WHAT IS EXPECTED »
Set each line of the records down again exactly, please.
DATA FOR REVIEW Block Start
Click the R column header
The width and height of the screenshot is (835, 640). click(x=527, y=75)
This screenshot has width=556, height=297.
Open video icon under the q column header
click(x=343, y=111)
DATA FOR REVIEW Block End
SOLUTION »
Click the R column header
The width and height of the screenshot is (835, 640). click(x=527, y=75)
This screenshot has width=556, height=297.
Open video icon under the q column header
click(x=343, y=111)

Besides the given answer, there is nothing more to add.